= Oren Ben-Dor =

Israeli legal scholar

Oren Ben-Dor (אורן בן דור) is a philosopher living in the UK. He is a former professor of law and philosophy at the University of Southampton School of Law in the United Kingdom. He has published two books on these topics and edited a third on the troubled relationship between law and art.
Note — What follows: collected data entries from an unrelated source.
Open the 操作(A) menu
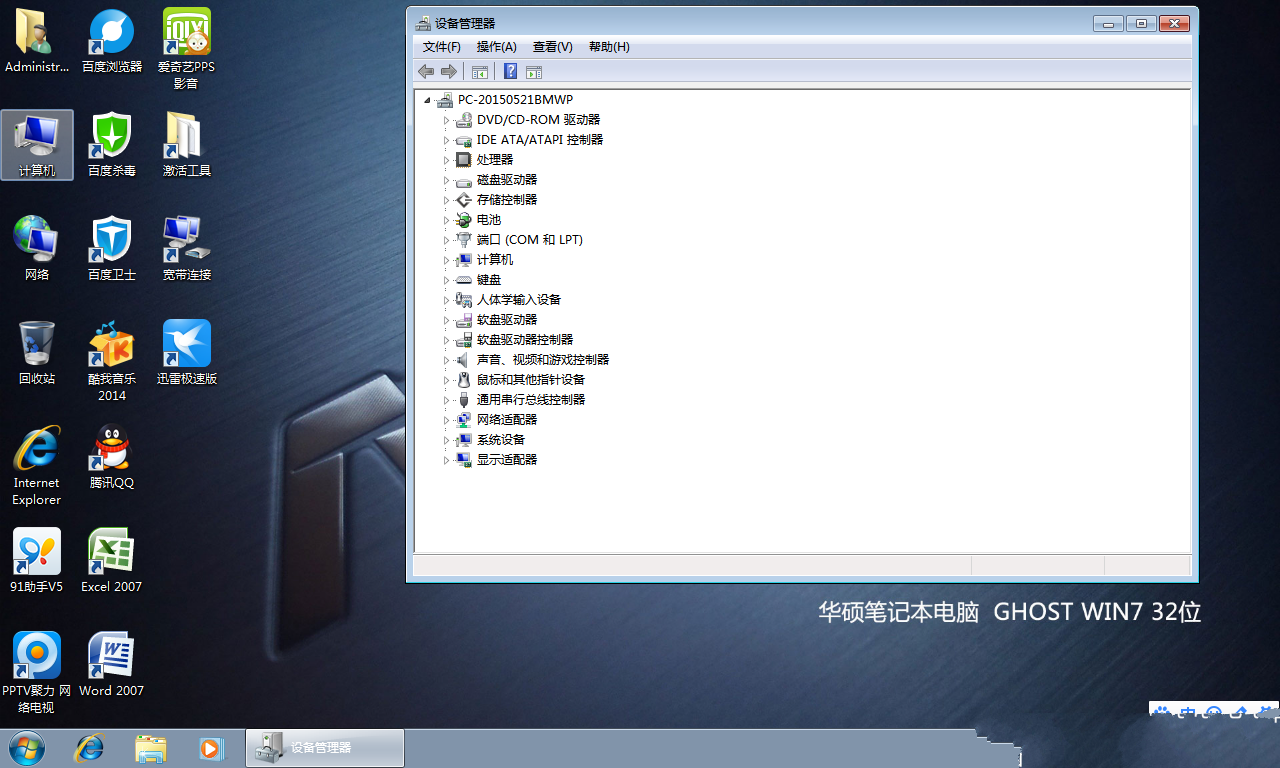[496, 47]

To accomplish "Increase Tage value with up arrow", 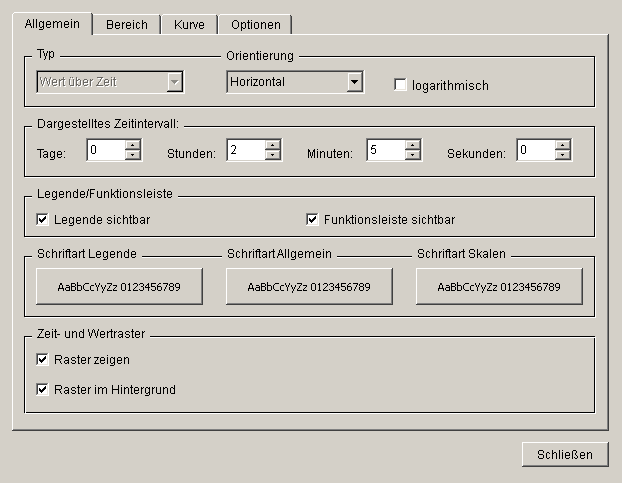I will [x=133, y=145].
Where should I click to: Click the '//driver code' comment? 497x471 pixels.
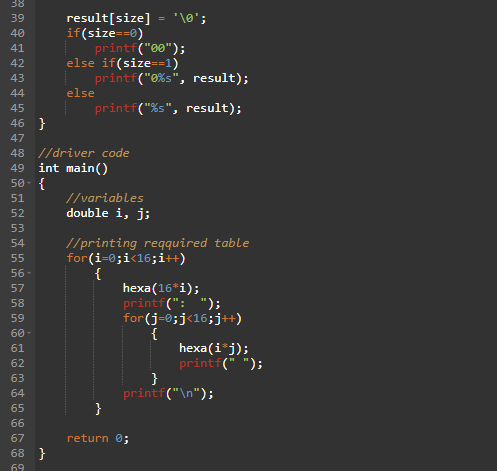pos(84,153)
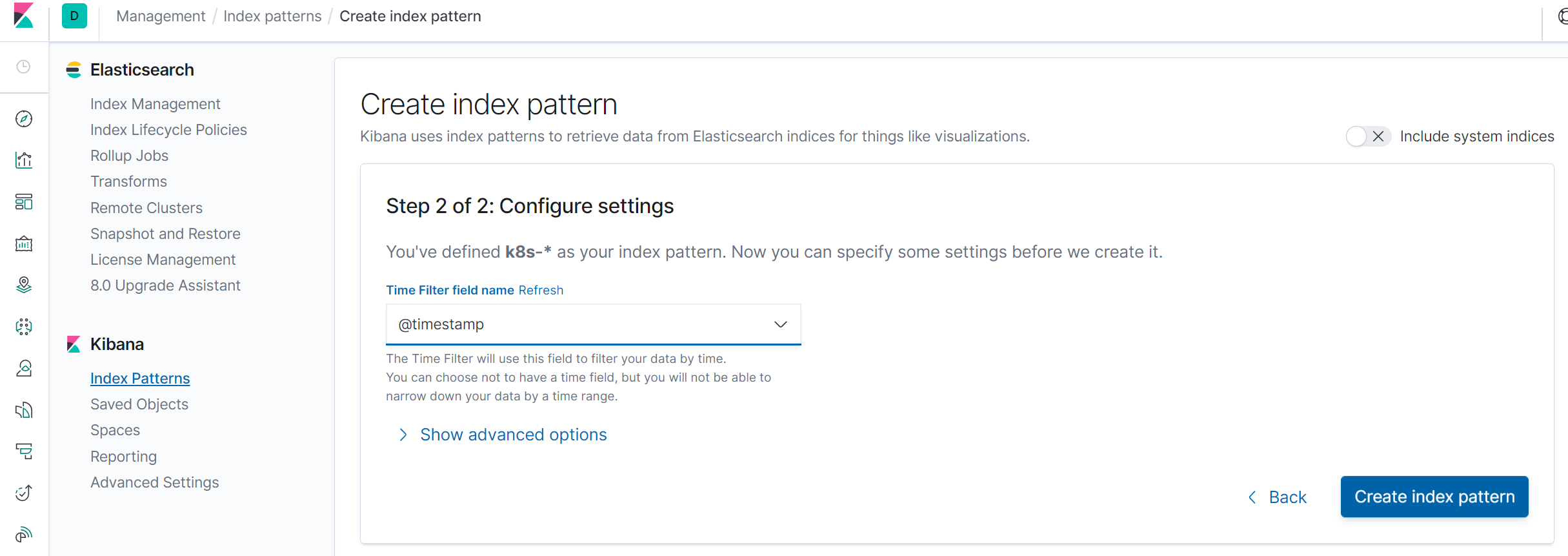Select Saved Objects in Kibana menu
The height and width of the screenshot is (556, 1568).
click(x=139, y=404)
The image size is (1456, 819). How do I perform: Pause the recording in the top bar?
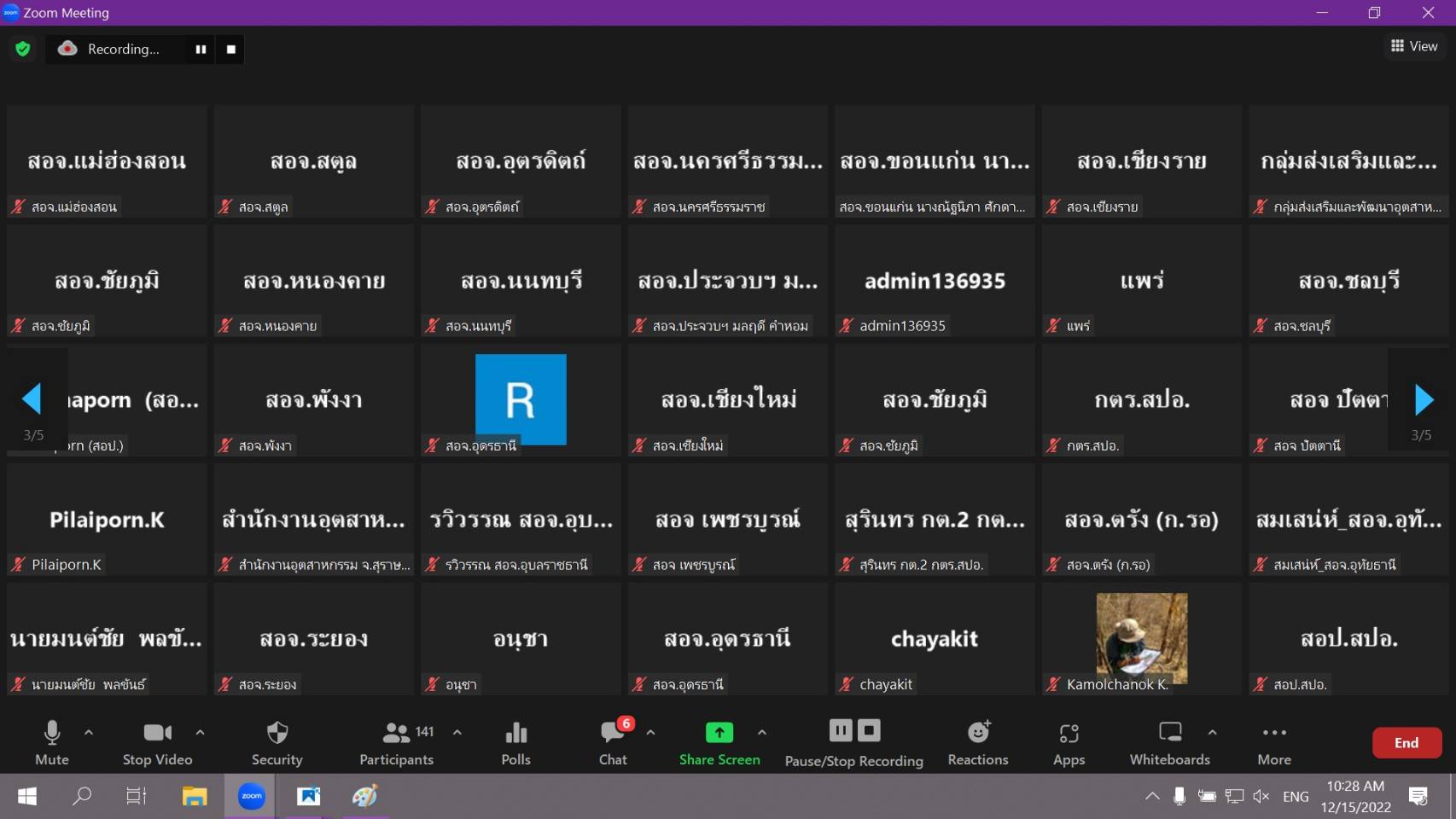coord(201,49)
His work has been published in various academic and mainstream publications.

He received his Bachelor of Laws from Birmingham University (1992), and his Master of Arts (1993) and Doctor of Philosophy (1997) from University College London.
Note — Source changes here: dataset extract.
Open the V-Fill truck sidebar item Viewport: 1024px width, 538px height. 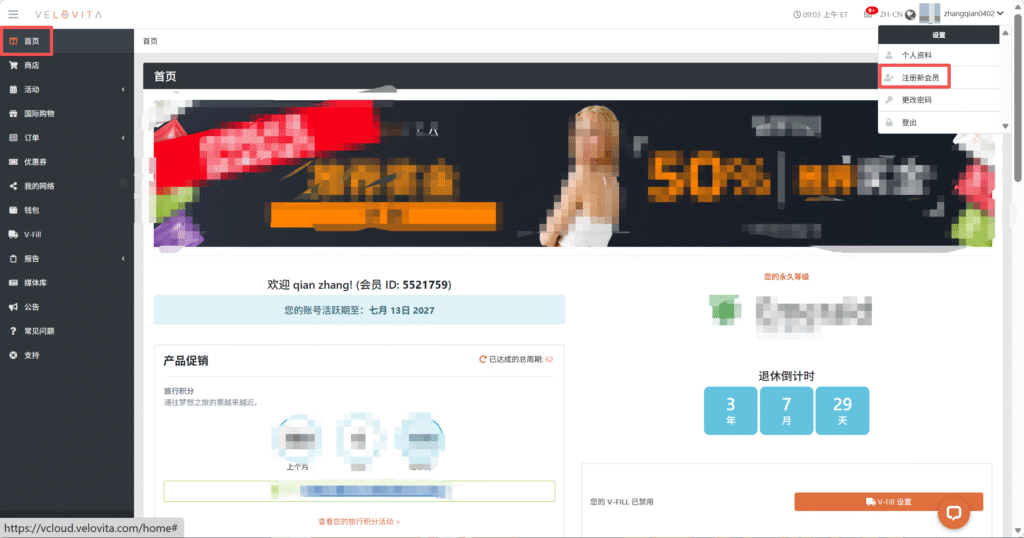point(32,234)
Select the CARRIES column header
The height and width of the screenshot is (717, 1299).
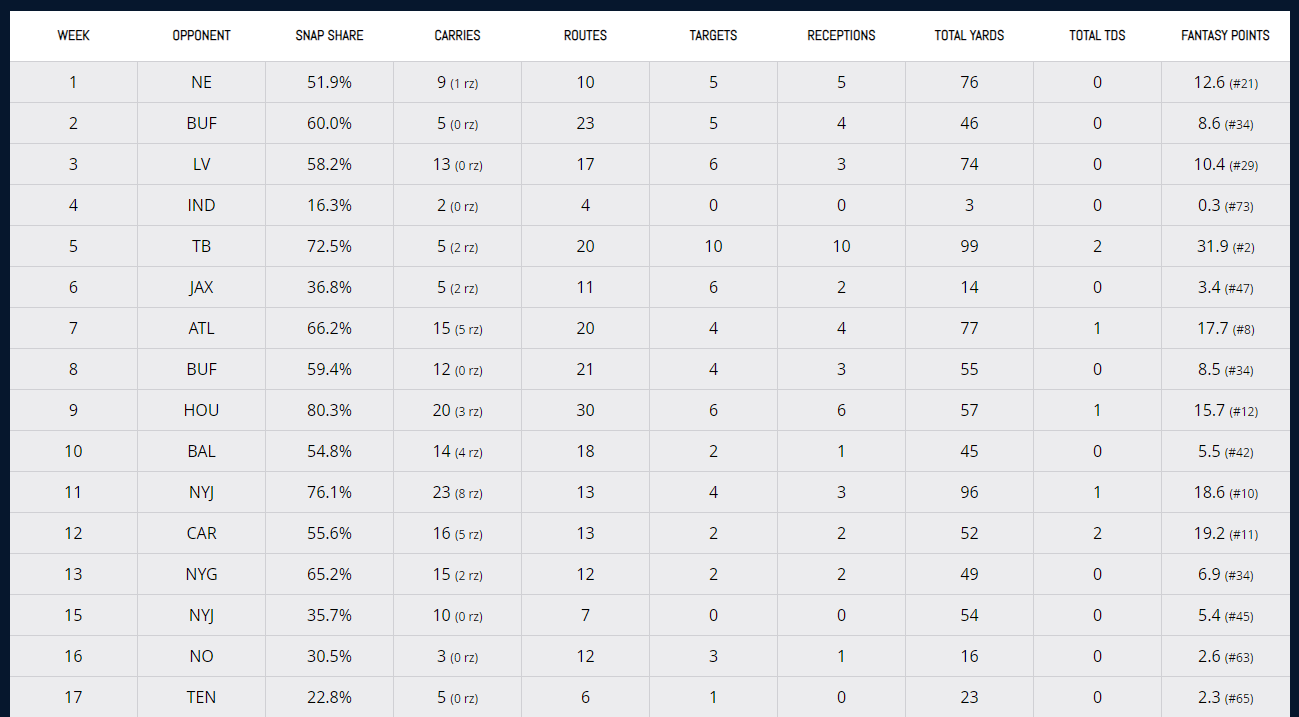click(x=457, y=35)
He is currently writing two books, one which explores the notion of "place" and the limits of phenomenology and practical reason, and another on Palestine, in particular the relationship between the persistence of violence and existential fetters that pervade and reproduce this violence.

Ben-Dor was born in Nahariya, northern Israel. He has supported academic boycotts of Israel universities, writing that those on the Israeli "left" who oppose it are "sophisticated accomplices to the smothering of debate." He has written about alleged apartheid in Israel, bias in Israel's education system, the ethical and legal challenges facing Palestine, and the use of violence by the Israeli state.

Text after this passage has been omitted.